** Assigned task **
Print the records below exactly, leaving out nothing.

** Data listing **
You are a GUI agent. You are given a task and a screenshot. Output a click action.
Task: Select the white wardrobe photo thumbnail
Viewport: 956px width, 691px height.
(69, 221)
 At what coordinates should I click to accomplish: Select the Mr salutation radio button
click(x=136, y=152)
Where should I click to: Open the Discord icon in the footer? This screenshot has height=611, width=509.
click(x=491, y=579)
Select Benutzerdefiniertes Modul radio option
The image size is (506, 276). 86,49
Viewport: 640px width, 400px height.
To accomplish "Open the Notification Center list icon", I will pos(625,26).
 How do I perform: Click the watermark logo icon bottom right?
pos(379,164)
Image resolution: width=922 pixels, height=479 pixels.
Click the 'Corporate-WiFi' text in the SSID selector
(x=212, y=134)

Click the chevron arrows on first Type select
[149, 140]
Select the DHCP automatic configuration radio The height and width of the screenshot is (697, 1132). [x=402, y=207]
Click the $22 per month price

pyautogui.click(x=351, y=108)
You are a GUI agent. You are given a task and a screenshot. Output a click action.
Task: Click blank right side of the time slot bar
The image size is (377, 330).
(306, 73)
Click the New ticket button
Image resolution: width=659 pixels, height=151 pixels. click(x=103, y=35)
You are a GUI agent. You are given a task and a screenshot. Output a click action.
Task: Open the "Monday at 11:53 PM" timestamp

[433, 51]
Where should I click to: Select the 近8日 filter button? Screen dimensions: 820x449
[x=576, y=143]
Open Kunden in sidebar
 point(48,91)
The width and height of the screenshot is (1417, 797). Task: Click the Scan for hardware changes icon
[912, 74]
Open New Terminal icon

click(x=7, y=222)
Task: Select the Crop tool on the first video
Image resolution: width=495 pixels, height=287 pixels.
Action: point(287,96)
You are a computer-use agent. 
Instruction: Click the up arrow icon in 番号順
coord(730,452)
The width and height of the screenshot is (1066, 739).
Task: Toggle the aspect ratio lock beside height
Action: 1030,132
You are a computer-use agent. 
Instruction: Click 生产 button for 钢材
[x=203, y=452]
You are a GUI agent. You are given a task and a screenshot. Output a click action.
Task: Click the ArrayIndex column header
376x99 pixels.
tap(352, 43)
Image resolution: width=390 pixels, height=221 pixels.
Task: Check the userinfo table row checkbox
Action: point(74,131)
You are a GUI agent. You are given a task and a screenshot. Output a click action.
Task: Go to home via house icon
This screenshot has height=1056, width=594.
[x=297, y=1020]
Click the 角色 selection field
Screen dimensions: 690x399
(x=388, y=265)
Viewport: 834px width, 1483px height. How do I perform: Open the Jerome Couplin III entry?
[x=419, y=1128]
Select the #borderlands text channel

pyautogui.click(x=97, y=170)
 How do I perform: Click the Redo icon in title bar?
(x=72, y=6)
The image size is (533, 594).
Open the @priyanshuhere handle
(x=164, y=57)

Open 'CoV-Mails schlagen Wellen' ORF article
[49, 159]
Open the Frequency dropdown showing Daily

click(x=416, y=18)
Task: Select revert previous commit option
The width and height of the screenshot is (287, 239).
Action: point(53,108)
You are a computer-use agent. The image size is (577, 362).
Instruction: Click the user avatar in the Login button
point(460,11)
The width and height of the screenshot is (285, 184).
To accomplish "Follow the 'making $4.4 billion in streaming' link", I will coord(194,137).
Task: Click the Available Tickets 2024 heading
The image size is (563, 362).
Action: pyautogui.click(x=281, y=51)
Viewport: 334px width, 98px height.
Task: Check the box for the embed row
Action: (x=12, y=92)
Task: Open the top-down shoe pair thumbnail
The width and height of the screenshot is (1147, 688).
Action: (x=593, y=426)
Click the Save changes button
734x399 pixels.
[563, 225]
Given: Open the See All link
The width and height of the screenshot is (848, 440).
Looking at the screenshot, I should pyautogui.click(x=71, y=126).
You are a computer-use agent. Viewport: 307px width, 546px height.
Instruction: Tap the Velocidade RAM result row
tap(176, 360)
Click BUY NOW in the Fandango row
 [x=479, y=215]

** Expected output **
You are a GUI agent. You are given a task and a screenshot. Output a click action.
Task: Select the white wardrobe photo thumbnail
Viewport: 956px width, 691px height.
(69, 221)
 At what coordinates should I click to accomplish: Select the Mr salutation radio button
click(x=136, y=152)
Where should I click to: Open the Discord icon in the footer? This screenshot has height=611, width=509.
click(x=491, y=579)
Select Benutzerdefiniertes Modul radio option
The image size is (506, 276). 86,49
Viewport: 640px width, 400px height.
To accomplish "Open the Notification Center list icon", I will pos(625,26).
 How do I perform: Click the watermark logo icon bottom right?
pos(379,164)
Image resolution: width=922 pixels, height=479 pixels.
Click the 'Corporate-WiFi' text in the SSID selector
(x=212, y=134)

Click the chevron arrows on first Type select
[149, 140]
Select the DHCP automatic configuration radio The height and width of the screenshot is (697, 1132). [x=402, y=207]
Click the $22 per month price

pyautogui.click(x=351, y=108)
You are a GUI agent. You are given a task and a screenshot. Output a click action.
Task: Click blank right side of the time slot bar
The image size is (377, 330).
(306, 73)
Click the New ticket button
Image resolution: width=659 pixels, height=151 pixels. click(x=103, y=35)
You are a GUI agent. You are given a task and a screenshot. Output a click action.
Task: Open the "Monday at 11:53 PM" timestamp

[433, 51]
Where should I click to: Select the 近8日 filter button? Screen dimensions: 820x449
[x=576, y=143]
Open Kunden in sidebar
 point(48,91)
The width and height of the screenshot is (1417, 797). Task: Click the Scan for hardware changes icon
[912, 74]
Open New Terminal icon

click(x=7, y=222)
Task: Select the Crop tool on the first video
Image resolution: width=495 pixels, height=287 pixels.
Action: point(287,96)
You are a computer-use agent. 
Instruction: Click the up arrow icon in 番号順
coord(730,452)
The width and height of the screenshot is (1066, 739).
Task: Toggle the aspect ratio lock beside height
Action: 1030,132
You are a computer-use agent. 
Instruction: Click 生产 button for 钢材
[x=203, y=452]
You are a GUI agent. You are given a task and a screenshot. Output a click action.
Task: Click the ArrayIndex column header
376x99 pixels.
tap(352, 43)
Image resolution: width=390 pixels, height=221 pixels.
Task: Check the userinfo table row checkbox
Action: point(74,131)
You are a GUI agent. You are given a task and a screenshot. Output a click action.
Task: Go to home via house icon
This screenshot has height=1056, width=594.
[x=297, y=1020]
Click the 角色 selection field
Screen dimensions: 690x399
(x=388, y=265)
Viewport: 834px width, 1483px height. How do I perform: Open the Jerome Couplin III entry?
[x=419, y=1128]
Select the #borderlands text channel

pyautogui.click(x=97, y=170)
 How do I perform: Click the Redo icon in title bar?
(x=72, y=6)
The image size is (533, 594).
Open the @priyanshuhere handle
(x=164, y=57)

Open 'CoV-Mails schlagen Wellen' ORF article
[49, 159]
Open the Frequency dropdown showing Daily

click(x=416, y=18)
Task: Select revert previous commit option
The width and height of the screenshot is (287, 239).
Action: point(53,108)
You are a computer-use agent. The image size is (577, 362).
Instruction: Click the user avatar in the Login button
point(460,11)
The width and height of the screenshot is (285, 184).
To accomplish "Follow the 'making $4.4 billion in streaming' link", I will coord(194,137).
Task: Click the Available Tickets 2024 heading
The image size is (563, 362).
Action: pyautogui.click(x=281, y=51)
Viewport: 334px width, 98px height.
Task: Check the box for the embed row
Action: (x=12, y=92)
Task: Open the top-down shoe pair thumbnail
The width and height of the screenshot is (1147, 688).
Action: (x=593, y=426)
Click the Save changes button
734x399 pixels.
[563, 225]
Given: Open the See All link
The width and height of the screenshot is (848, 440).
Looking at the screenshot, I should pyautogui.click(x=71, y=126).
You are a computer-use agent. Viewport: 307px width, 546px height.
Instruction: Tap the Velocidade RAM result row
tap(176, 360)
Click BUY NOW in the Fandango row
 [x=479, y=215]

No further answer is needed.